Friday 3 June 2011

Climate science models and the scientific method: experimentation verses deduction?

Is this science and is it valid: What would Thomas Hobbes think?
In Hobbes view, Boyle’s experimental solution to the problem of order was not possible; it was not effective; and it was dangerous. (Shapin and Schaffer 1985: 80-81).
In discussing the methods of climate science, the use of models and the process of simulation are often mentioned as either a key strength or key weakness of the science.  While climate models receive a great deal of attention (and funding), they are generally a very marginal part of the science – much more time is spent examining actual data, identifying relevant data sources, developing statistical methods and making sure that observations and calculations are contextualised in terms of other data sets.  The fact that some statistical methods assessing correlations in actual data is also called modelling is confusion.

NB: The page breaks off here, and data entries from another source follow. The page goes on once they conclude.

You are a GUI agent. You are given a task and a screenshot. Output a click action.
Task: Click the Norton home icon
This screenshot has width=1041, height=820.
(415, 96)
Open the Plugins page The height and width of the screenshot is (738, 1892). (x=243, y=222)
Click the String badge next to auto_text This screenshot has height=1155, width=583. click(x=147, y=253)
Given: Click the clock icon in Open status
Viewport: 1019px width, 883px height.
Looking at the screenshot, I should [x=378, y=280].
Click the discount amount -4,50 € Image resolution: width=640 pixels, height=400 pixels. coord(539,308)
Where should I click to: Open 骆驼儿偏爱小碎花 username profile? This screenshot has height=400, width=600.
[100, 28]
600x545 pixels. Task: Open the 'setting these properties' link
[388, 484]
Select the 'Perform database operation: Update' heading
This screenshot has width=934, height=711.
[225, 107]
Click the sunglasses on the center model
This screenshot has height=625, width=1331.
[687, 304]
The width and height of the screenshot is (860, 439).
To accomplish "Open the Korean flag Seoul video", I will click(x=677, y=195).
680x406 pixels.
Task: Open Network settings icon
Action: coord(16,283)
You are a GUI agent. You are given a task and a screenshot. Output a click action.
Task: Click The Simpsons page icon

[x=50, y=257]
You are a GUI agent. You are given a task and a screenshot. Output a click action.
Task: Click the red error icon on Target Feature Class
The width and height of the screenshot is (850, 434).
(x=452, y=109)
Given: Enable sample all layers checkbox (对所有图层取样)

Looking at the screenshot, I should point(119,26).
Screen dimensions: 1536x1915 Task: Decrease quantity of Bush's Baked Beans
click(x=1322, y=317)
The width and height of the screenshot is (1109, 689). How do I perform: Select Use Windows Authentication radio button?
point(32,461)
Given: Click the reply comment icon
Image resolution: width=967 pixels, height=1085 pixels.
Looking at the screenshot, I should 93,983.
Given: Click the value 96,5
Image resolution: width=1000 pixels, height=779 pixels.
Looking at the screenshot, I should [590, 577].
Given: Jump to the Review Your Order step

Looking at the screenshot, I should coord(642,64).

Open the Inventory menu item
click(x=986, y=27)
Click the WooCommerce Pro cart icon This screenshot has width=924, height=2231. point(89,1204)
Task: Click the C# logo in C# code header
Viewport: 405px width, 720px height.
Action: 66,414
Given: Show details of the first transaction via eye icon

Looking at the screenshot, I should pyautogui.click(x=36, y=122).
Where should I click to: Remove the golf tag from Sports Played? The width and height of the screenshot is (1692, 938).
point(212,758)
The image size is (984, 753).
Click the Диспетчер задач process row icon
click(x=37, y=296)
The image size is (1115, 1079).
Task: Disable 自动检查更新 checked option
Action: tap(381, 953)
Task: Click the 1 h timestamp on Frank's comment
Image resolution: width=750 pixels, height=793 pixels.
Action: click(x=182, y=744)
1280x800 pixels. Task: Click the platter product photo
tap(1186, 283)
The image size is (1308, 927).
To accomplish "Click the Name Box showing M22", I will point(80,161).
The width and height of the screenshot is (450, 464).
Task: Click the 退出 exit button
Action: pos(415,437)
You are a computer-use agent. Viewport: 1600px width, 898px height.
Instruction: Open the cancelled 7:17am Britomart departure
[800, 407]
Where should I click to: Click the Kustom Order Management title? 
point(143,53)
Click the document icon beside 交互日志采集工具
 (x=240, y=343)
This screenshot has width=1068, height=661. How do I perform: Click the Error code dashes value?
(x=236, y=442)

By modelling, I will refer here only to simulation using models, a type of experimentation.  I will contrast modelling with the statistical analysis of actual data to determine specific correlations that does not depend on extrapolation or simulation.  While examples of either approach can be contested, the issue I am concerned with here is the validity of simulation and experimentation using models in climate science.  This issue is fundamental if we are to understand the criteria such modelling must meet if it is to follow the scientific method. 

The scientific method seems to be one of the more straightforward issues in climate science - we all know what the scientific method is, right? We agree with the Oxford English Dictionary that it is “a method of procedure that has characterized natural science since the 17th century, consisting in systematic observation, measurement, and experiment, and the formulation, testing, and modification of hypotheses” I assume.  But let's go back to the 17th Century for a moment to understand the emergence of the concept.  The status of experimentation was the source of an important dispute between Robert Boyle and Thomas Hobbes during the 1660s and 1670s.  The disagreement between Boyle and Hobbes is analysed in great detail by Steven Shapin and Simon Schaffer in their book Leviathan and the Air-Pump (Shapin and Schaffer 1985).  The book examines, among many its themes, the boundaries and methods of science in relation to questions of political philosophy.  This is a good place to start because there were two competing approaches to “the” scientific method, best expressed in terms of the relationship between scientist Robert Boyle and the political philosopher Thomas Hobbes, or rather the science and political thought of Boyle and the political thought and science of Hobbes.  Hobbes and Boyle are key figures in the Enlightenment tradition, their approach to method being that of the mechanistic philosophy while their epistemology developed along similar lines within the rationalist tradition, but where they differ is in the status of experimentation itself.